Click-target data
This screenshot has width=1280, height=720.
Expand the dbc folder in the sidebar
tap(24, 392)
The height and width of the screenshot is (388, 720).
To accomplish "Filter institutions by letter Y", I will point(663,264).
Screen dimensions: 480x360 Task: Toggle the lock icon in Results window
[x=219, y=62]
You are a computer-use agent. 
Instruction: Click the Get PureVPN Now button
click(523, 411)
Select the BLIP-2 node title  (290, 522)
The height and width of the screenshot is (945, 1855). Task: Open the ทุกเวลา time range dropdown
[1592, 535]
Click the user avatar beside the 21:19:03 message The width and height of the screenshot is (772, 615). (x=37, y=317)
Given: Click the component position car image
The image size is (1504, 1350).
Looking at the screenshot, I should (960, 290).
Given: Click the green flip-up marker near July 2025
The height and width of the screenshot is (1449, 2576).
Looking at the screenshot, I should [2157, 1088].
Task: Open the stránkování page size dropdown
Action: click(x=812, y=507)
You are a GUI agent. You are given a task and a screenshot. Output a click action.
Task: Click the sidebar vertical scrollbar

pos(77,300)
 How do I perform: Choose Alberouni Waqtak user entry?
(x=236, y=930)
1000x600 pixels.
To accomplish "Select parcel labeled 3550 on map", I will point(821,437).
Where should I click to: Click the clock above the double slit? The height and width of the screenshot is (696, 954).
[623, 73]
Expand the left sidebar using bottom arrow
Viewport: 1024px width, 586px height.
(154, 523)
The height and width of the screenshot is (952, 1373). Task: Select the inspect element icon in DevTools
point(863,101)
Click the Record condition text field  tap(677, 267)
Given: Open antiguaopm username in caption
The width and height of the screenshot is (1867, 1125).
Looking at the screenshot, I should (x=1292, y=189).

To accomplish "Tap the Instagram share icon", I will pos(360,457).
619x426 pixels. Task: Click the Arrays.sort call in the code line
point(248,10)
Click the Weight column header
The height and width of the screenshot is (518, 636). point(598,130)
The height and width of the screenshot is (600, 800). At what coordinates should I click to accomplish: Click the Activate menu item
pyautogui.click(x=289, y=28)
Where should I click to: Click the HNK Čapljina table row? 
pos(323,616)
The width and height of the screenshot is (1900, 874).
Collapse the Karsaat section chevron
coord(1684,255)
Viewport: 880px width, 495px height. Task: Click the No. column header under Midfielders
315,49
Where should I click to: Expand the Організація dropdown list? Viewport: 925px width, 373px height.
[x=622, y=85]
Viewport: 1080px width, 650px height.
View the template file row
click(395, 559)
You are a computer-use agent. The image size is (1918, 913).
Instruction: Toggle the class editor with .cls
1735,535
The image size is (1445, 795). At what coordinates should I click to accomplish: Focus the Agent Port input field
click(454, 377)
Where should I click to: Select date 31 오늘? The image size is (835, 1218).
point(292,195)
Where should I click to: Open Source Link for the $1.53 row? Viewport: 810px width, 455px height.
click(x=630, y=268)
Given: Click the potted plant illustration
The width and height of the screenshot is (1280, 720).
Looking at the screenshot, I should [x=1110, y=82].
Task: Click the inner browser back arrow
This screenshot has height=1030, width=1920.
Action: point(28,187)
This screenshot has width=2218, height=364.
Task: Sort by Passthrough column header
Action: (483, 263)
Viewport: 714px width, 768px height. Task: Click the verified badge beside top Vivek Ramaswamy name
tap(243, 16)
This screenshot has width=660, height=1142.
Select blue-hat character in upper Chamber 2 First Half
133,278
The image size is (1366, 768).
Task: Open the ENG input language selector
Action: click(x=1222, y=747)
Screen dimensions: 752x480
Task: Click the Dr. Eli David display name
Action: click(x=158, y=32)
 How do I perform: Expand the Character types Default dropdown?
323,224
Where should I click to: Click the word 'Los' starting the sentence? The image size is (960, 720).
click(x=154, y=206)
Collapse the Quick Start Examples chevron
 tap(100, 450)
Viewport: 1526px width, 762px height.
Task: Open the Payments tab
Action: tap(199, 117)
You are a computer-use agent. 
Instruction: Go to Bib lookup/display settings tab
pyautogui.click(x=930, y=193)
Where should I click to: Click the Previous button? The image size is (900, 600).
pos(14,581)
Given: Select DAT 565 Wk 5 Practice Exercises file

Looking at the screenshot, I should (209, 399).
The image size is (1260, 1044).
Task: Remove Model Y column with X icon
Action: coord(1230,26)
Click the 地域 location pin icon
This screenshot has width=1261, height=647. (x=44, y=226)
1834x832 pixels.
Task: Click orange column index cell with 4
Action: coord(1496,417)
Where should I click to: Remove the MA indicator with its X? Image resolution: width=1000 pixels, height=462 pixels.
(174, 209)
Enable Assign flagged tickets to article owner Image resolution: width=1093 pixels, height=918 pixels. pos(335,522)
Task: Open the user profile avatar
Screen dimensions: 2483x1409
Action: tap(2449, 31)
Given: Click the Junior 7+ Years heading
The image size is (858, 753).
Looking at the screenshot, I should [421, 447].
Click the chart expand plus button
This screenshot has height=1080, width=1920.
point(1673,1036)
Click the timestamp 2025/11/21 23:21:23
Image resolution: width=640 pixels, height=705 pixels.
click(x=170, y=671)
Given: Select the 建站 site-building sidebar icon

Your objective: Starting at the line containing "Click the timestamp 2025/11/21 23:21:23" and ending at the end of the records, copy those lines again with "sidebar icon" changed to "sidebar button" and everything else left as it is.

Reply to the task:
Click the timestamp 2025/11/21 23:21:23
Image resolution: width=640 pixels, height=705 pixels.
click(x=170, y=671)
Given: Select the 建站 site-building sidebar button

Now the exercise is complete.